Charlotte Dos Santos & „Harvest Time“: Anmutig, stark, selbstreflektiert

Nach ihrer eindrucksvollen Debüt-EP in 2021 veröffentlicht Charlotte Dos Santos jetzt „Harvest Time“. Die zweite EP der brasilianisch-norwegischen Sängerin fängt den Zeitgeist der gegenwärtigen Jazzära perfekt ein.


Ein Artikel von Anna Fliege – So zart und doch so kräftig umfasst Dos Santos Stimme des Hörers Gedanken, lässt sie für die Länge von „Harvest Time“ nicht los. Fünf Songs, so filigran kompiniert und produziert. Selbstständig, unabhängig. Das ist Charlottes Stil. Ein kleiner Fakt, der die Anfang der 90er Jahre geborene Künstlerin so schnell hervorstechen lässt.


„Musically, this is the music where I allowed myself to do whatever I wanted. As an arranger, composer, writer, producer, singer, it’s all me. And it feels great to have that autonomy.“


Harvest Time“ ist eine überraschende Reise durch Charlotte Dos Santos Gedanken, durch ihre Beobachtungen und Haltungen. Der gleichnamige Opener voll bittersüßer Melancholie. Das majestätische „Padre„, das die zuvor projezierte frühlingshafte Stimmung ohne Mühe niederschmettert. Wiederhallende, tiefe Stimmen umschlungen von Harfenklängen, durchziehen den Song.

Helio“ mit dem ungeahnten Stilbruch, der die eben noch so traditionellen Ideenschnipsel durch elektronische Beats ersetzt. Dabei hat jeder der fünf Tracks das Potential inne, in einen dramatischen James Bond-Soundtrack auszuarten. Die tatsächliche Zurückhaltung mit den kleinen Twists & Turns macht „Harvest Time“ zu einem wahren Erlebnis. Sie prädigt die Liebe zu sich selbst, ohne phrasenhaft zu werden. Dabei fängt man unüberlegt an, seine Atmung zu verlangsamen.
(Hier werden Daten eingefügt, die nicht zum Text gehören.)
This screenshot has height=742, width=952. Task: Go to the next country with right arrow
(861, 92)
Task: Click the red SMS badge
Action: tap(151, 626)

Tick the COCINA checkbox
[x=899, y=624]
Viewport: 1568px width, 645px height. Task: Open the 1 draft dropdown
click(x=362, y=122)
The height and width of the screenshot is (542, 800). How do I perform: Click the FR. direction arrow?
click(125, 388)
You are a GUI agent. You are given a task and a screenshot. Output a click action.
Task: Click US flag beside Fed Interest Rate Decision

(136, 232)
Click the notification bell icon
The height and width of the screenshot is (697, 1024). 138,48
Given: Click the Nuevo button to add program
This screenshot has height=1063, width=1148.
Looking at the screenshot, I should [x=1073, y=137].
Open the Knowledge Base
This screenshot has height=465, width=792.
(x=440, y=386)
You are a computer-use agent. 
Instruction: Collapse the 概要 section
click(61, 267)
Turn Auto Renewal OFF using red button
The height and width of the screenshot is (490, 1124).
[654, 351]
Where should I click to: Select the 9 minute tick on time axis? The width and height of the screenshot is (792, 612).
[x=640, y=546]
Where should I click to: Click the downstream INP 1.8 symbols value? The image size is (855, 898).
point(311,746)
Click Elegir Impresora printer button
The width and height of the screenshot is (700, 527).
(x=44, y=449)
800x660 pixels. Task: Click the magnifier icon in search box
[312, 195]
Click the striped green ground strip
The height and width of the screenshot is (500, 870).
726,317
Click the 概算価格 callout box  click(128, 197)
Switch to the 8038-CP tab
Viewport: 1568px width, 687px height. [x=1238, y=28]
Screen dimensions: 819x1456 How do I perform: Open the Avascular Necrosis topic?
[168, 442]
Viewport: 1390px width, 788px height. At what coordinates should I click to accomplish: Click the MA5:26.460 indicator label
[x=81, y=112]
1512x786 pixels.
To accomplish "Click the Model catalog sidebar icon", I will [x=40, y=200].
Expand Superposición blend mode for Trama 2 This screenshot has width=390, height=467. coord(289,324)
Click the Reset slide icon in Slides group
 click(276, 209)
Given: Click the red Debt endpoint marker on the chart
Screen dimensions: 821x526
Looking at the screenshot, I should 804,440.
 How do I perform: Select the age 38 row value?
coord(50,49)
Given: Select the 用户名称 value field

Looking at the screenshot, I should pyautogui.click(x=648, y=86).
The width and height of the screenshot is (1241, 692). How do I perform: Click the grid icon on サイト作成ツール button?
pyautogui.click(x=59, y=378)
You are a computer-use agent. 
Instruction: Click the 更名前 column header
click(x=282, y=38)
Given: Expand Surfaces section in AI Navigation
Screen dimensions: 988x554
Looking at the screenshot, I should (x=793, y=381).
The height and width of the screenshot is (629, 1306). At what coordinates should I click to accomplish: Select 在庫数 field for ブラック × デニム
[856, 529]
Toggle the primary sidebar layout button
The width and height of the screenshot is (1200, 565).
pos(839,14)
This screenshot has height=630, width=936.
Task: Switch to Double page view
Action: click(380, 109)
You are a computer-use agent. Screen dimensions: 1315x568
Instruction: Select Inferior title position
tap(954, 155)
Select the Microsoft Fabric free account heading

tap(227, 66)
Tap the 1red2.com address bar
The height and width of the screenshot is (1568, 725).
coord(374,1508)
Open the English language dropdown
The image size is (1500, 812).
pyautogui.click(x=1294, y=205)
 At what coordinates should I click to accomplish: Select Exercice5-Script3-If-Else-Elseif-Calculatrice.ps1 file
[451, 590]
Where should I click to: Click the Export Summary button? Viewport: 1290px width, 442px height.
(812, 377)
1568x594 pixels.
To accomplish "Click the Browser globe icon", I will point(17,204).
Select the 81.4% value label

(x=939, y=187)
Bedachter zu werden.



Hört man ohne Vorbehalte in die EP rein, fokussiert man sich allzu schnell auf Charlottes Stimme, die so schön erzählen kann. Doch „Harvest Time“ lenkt die Aufmerksamkeit ganz von allein auf ein weiteres, briliantes Talent der Künstlerin. Das Instrumentalstück „The Snow Dance„, das unmittelbar in den fünften Song „Josef“ übergeht, brilliert durch seinen Verzicht auf Worte und des immer noch vorhandenen Storytellings. Emotionen werden ausgelöst, Bilder in Köpfen gemalt, Szenarien kreiert. Nur durch die eigens Musik.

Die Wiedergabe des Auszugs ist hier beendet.